All these indices were calculated on the basis of the two extreme groups constructed as follows:
$$ Groups=\left\{\begin{array}{c}1\ \left(\boldsymbol{Most}\ \boldsymbol{advantage}\ \boldsymbol{group}\right)\ if\ children\ live\ in\ \mathrm{urban}\ \mathrm{areas},\mathrm{rich}\ \mathrm{households}\ \mathrm{with}\ \mathrm{a}\mathrm{t}\ \mathrm{most}\ \mathrm{t}\mathrm{wo}\ \mathrm{children}\\ {}\mathrm{for}\ \mathrm{which}\ \mathrm{the}\ \mathrm{head}\ \mathrm{has}\ \mathrm{a}\ \mathrm{high}\ \mathrm{level}\ \mathrm{of}\ \mathrm{education}\\ {}2\ \left( Least\ \boldsymbol{advantage}\ \boldsymbol{group}\right)\ if\ children\ live\ in\ \mathrm{rural}\ \mathrm{areas},\mathrm{poor}\ \mathrm{households}\ \mathrm{with}\ \mathrm{more}\ \mathrm{than}\ \mathrm{t}\mathrm{wo}\ \mathrm{children}\\ {}\mathrm{for}\ \mathrm{which}\ \mathrm{the}\ \mathrm{head}\ \mathrm{has}\ \mathrm{a}\ \mathrm{low}\ \mathrm{level}\ \mathrm{of}\ \mathrm{education}\end{array}\right. $$
Decomposition of the inequality by the Shapley value
Following Shorrocks [32], we used Shapley decomposition method to estimate the contribution of each circumstance defined above to inequality in access to health and nutrition outcome variables selected. If we assume that the D-index and the HOI are influenced by the set of circumstance variables defined above, it is also important to emphasize that the increase in the circumstance variables can increase the dissimilarity index. This effect can be measured by the expression below:
$$ {D}_A={\sum}_{s\subseteq N\backslash \left\{A\right\}}\frac{\left|s\right|!\left(n-\left|s\right|-1\right)!}{n!}\left[D\left(S\cup \left\{A\right\}\right)-D(S)\right] $$
(8)
In this equation: A is the additional circumstance variable, DA the impact of adding a circumstance A, N represents the set of the n circumstances, S is the subset of N circumstances obtained without the circumstance A, D(S) is the dissimilarity index obtained with the set of circumstances S without the circumstance A, D(S ∪ {A}) is the dissimilarity index considering with the set of circumstances S and circumstance A.

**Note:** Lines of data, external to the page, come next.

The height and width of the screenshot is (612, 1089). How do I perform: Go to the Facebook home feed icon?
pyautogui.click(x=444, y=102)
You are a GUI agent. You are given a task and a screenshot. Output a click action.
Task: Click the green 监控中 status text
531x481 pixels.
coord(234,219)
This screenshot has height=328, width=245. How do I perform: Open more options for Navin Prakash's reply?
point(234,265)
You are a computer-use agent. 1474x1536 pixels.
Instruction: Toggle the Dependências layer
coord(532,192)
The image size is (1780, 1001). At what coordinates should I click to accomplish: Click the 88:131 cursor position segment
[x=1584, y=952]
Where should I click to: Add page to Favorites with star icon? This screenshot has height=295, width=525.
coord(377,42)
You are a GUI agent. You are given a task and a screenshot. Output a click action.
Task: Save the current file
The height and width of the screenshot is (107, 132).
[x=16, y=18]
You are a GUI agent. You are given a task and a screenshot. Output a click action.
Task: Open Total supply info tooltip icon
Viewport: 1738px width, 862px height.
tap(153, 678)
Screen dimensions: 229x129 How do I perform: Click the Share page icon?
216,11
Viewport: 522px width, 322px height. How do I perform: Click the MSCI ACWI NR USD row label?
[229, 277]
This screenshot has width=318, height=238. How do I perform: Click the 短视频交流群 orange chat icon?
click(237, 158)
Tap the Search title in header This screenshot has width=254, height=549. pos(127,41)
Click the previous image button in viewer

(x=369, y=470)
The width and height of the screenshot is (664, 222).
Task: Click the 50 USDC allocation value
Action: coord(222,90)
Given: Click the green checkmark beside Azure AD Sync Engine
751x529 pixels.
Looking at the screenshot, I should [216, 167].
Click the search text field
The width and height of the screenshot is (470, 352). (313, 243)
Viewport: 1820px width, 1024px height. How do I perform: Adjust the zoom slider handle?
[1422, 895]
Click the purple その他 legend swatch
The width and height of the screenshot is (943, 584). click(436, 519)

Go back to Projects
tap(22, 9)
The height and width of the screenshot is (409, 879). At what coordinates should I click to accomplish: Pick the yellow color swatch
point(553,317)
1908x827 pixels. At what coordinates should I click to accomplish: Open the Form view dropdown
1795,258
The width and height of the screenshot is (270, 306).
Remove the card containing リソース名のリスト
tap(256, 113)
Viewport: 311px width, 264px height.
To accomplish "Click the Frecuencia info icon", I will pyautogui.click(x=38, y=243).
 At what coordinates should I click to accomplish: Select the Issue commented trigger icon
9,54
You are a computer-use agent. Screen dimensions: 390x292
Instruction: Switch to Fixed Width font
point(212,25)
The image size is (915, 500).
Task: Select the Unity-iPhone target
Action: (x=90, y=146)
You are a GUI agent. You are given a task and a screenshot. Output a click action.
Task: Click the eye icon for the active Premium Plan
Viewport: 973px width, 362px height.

The application of the shapely decomposition method allowed us to capture the contribution of each circumstance variable omitted to the dissimilarity index as follows:
$$ {\theta}_A=\frac{D_A}{D(N)} $$
(9)
In the previous expression, \( {\sum}_{i\in N}{\theta}_A=1 \) meaning that the contribution of all the variables of circumstance must amount to 1 (100%). All the steps of this methodological approach are used to achieve the objectives of this article.